Since the release of the trailer, every single person has been waiting for Dangal to hit the cinema screens, and the wait had indeed been worth for. Despite all the opposition for Aamir Khan for his ‘intolerance’ comments, the charm of the movie has been powerful enough to hush down the noises, all at once.

The movie begins with a quick pace, portraying Mahavir Singh Phogat’s desire for a wrestler son, fathering four daughters, and preparing them to be world-class wrestlers.

Characters Geeta and Babita Kumari Phogat have been peerlessly played by both the child actresses, Zaira Wasim and Suhani Bhatnagar, and Fatima Sana Shaikh and Sanya Malhotra as adult sisters, respectively. The casting team has done an admirable job; Girish Kulkarni playing the national coach, Sammar as the sisters’ close cousin, Sakshi Tanwar as Daya Shobha Kaur, all bring the characters to life with their flawless acting. Coming to Aamir Khan’s performance, the PL actor proves that he and only he can bring justice to his characters, movie, and the audience this amazingly.

The six-minute each span of two wrestling matches in the climax is no less than an actual international level wrestling match in case of originality. Both her actresses have been trained extensively to keep the genuinity of the female wrestlers. The fact that Sanya Malhotra (playing Babita) was trained for 5 months despite having a50-second fight scene ion the film is yet another characteristic of Mr. Perfectionist’s movie.


The background music is bang-on, and it would be really unfair to especially mention Amitabh Bhattacharya for the rib-tickling lyrics of ‘Haanikaarak Bapu.’ ‘Gilehriyaan’ is a soft, melodious song that wouldn’t take much time to become your subconscious chant. ‘Dhaakad’ and ‘Dangal’ title track are both peppy and a really good choice for workout music.
The biopic moves at a good pace all throughout and holds the audience till the climax, which for sure will give you goosebumps.
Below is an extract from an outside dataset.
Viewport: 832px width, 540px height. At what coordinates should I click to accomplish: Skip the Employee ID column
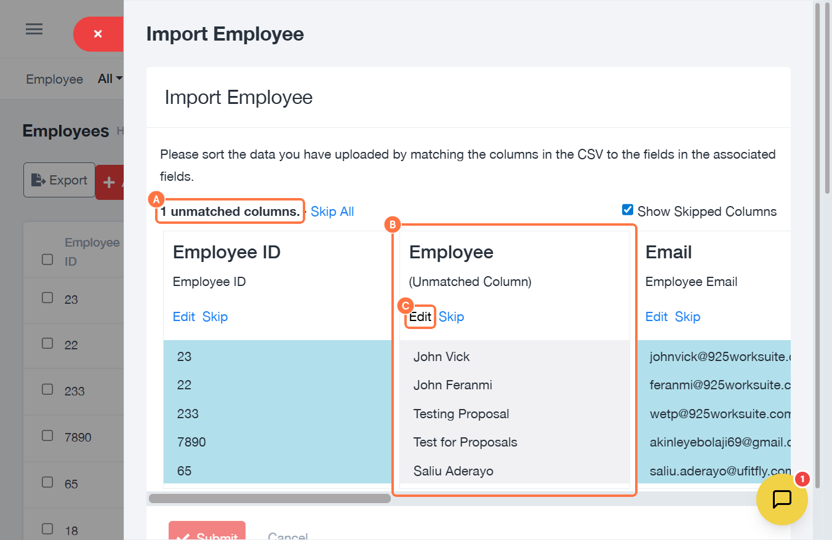[x=215, y=317]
The cinematography is near perfect; neither too flashy nor too dull. The costume team has done good research on the early 90s clothing in the inner villages of Haryana. Director Nitesh Tiwari has added freshness to the dialogues with the sarcastic tone and narration as well.

All in all, Aamir Khan has come up with yet another masterpiece, and you really cannot afford to miss it. Dangal is the kind of movies we’re blessed with once in a decade.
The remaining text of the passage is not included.